(TEXT EXCERPT Opens)

Logistic regression [62, 63] is a logarithmic model, and its form is a parametric logistic distribution represented by the conditional probability distribution $P(Y|X)$.

(12)$$\mathrm{P}(Y=1\mid x)=\frac{\exp (\omega \cdot x)}{1+\exp (\omega \cdot x)}$$

(13)$$\mathrm{P}(Y=0\mid x)=\frac{1}{1+\exp (\omega \cdot x)}$$

where $x\in R^n$ is the feature, $Y\in \{0,1\}$ is the class, and $\omega$ is the weight vector. For a given sample, we should calculate both probabilities.

In this study, we used two kinds of logistic regression models. One is shown above. The other is kernel logistic regression. LR is a linear classifier. Therefore, kernel logistic regression (KLR) [64] was proposed, which can be used to classify nonlinear data. KLR uses kernel functions to project the features into high-dimensional space.

Two kinds of decision trees are used in this study. One is C4.5 [12, 65], and the other is PART [66], which is based on C4.5.

(1) C4.5. This model uses the tree structure to describe the process of classification. C4.5 contains nodes and directed edges. There are two kinds of nodes, internal nodes and leaf nodes. Internal nodes indicate attributes, which are the conditional basis of classification. Leaf nodes are classes, which are the labels of samples. The process of C4.5 classifying instances is that C4.5 arranges samples from the root node to a leaf node. Feature selection is based on the information gain ratio.

(TEXT EXCERPT Closes)
(GIVEN INFORMATION Opens)

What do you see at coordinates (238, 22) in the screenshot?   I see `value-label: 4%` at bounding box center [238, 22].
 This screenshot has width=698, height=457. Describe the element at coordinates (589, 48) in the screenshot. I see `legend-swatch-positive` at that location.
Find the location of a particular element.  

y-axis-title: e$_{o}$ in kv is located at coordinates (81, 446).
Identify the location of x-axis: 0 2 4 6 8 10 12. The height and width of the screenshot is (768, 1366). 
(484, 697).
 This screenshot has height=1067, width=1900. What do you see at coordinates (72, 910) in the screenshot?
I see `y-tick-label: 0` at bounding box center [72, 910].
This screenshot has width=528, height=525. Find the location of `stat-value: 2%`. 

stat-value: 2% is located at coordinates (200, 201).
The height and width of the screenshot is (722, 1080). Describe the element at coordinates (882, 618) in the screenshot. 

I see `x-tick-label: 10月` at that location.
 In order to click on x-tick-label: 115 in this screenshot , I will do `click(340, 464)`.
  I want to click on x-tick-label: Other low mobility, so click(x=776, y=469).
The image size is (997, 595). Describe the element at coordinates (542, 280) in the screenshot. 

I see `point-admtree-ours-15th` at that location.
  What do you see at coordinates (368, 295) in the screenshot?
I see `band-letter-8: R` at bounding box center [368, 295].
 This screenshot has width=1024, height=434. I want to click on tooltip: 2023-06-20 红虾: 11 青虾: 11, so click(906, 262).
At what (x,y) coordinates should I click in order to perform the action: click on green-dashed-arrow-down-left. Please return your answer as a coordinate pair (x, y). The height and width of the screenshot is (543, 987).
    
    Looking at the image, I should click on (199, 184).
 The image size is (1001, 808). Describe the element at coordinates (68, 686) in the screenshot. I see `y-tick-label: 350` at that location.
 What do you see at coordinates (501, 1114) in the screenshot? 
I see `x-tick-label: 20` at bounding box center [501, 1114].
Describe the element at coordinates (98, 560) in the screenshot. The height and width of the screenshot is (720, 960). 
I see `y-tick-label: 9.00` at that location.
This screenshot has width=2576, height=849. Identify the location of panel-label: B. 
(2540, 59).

(GIVEN INFORMATION Closes)

WORK ORDER A:
Answer these questions using the classifier text:
(i) What does kernel logistic regression use kernel functions for?
(ii) Which model is PART based on?
(iii) What is feature selection in C4.5 based on?
WORK ORDER B: Quote the classifier text, starting at "(1) C4.5. This" and ending at "information gain ratio.".
WORK ORDER C: Extend the classifier text from the point where it stops.

FINAL ANSWER A:
(i) To project the features into high-dimensional space.
(ii) C4.5.
(iii) The information gain ratio.

FINAL ANSWER B:
(1) C4.5. This model uses the tree structure to describe the process of classification. C4.5 contains nodes and directed edges. There are two kinds of nodes, internal nodes and leaf nodes. Internal nodes indicate attributes, which are the conditional basis of classification. Leaf nodes are classes, which are the labels of samples. The process of C4.5 classifying instances is that C4.5 arranges samples from the root node to a leaf node. Feature selection is based on the information gain ratio.

FINAL ANSWER C:
(2) PART. PART is based on C4.5 and the partial decision tree, proposed by Eibe Frank et al. [67] in 1998. PART extracts rules from a dataset according to an incomplete decision tee. The original principle of the algorithm comes from the separate-and-conquer strategy. This method creates a rule and then removes the instance that is covered by the rule. The method builds rules for the remaining instances until there are no existing instances, recursively.

Naïve Bayes [53, 23] is a classifier based on Bayes’ theorem and features condition independent hypotheses. In this algorithm, first, the input’s and output’s joint probability distribution are studied, which is based on the independent hypothesis of feature conditions; then, for a given input x, we used Bayes’ theorem to calculate the maximum posterior probability of output y. Naive Bayes is a common classification method, which is easy to implement [23, 66].

K-Nearest Neighbor (KNN) [68, 69] is a basic classification and regression method. In this study, we only discuss the application of KNN in classification problems. KNN contains three important factors: the selection of k values, distance functions and decision rules. The algorithm for KNN is as follows:

(1) According to the determined distance function, we can derive k points that are closed to instance x in the training set. The neighborhood of x that covers these k points is called $N_k(x)$;

(2) In $N_k(x)$, the class of x is determined according to the classification decision rule.

(14)$\mathrm{y}=\arg \underset{c_j}{\max }{\displaystyle \sum _{x_i\in N_k(x)}}I(y_i=c_j),$
$i=1,2,3,\mathrm{\dots },N;j=1,2,3,\mathrm{\dots },K$

where $x_i$ is the feature vector and $y_i=\{c_1,c_2,\mathrm{\dots },c_K\}$ is the label. $I(*)$ is the indicator function.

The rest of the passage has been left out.